### SUPPLIED PASSAGE

====

This Simple Tax Policy Change Could Boost The Cash, Credit, And Well-Being Of The Working Poor

Fast Company

The Earned Income Tax Credit (EITC) is widely considered the federal government’s most effective anti-poverty program. Sending tax refund checks to millions of low-income Americans every year, it helps people keep more of what they earn, and helps people stay working (and not claiming other benefits). In the 2015 tax year, more than 26 million families and individuals received the EITC, with an average payout of about $3,000 (the maximum amount available is about $5,500). Unusually, the EITC also has broad bipartisan support. Everyone from Paul Ryan to Barack Obama to Ro Khanna, a liberal Democrat congressman from Northern California, has argued for expanding the program both in the amount of credit-dollars available and in the number of people who can claim it. Being an effective tax cut, it gets endorsement from Republicans, who love tax cuts; being anti-poverty, it gets support from Democrats, who tend to want to help the nation’s poorest.....

.....MDRC, a nonprofit social policy research firm, recently announced the results from the first two years in New York, and it says the impact was largely positive. After-bonus incomes went up (that is, above the amount people get in EITC) and work rates increased by 3.5% in the first year (compared to a control group). Moreover, there’s no evidence the program was a disincentive to work. That’s despite the oft-repeated idea that giving people government money naturally leads them to be lazy.

====

### SUPPLIED MATERIAL
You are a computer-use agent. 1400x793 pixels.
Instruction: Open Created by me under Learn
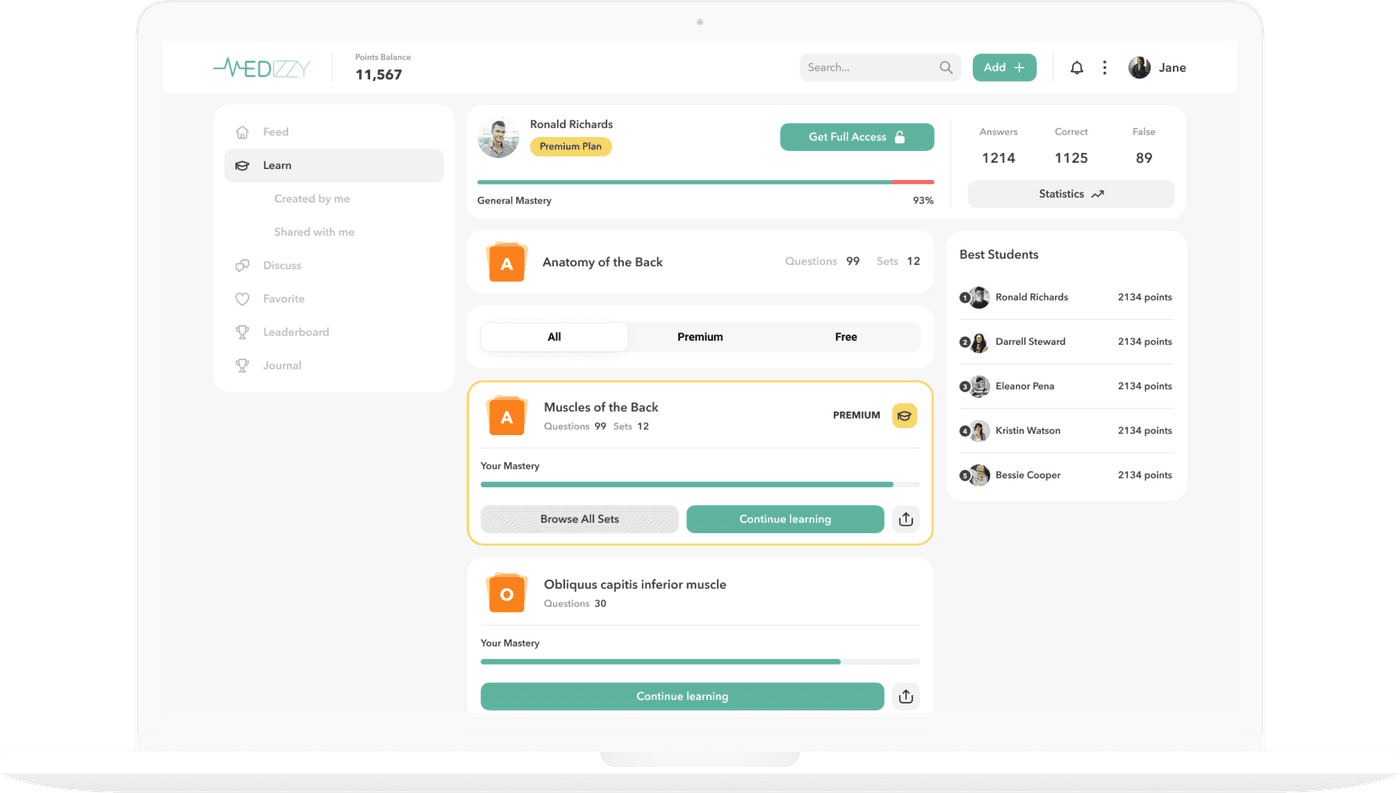(x=312, y=199)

====

Answer these questions from the EITC article:
1. How many families and individuals received the EITC in the 2015 tax year?
2. Which nonprofit social policy research firm announced results from the first two years in New York?
3. By what percentage did work rates rise in the first year?
The data that comes after the EITC article is unrelated to it.

1. More than 26 million.
2. MDRC.
3. 3.5%, compared to a control group.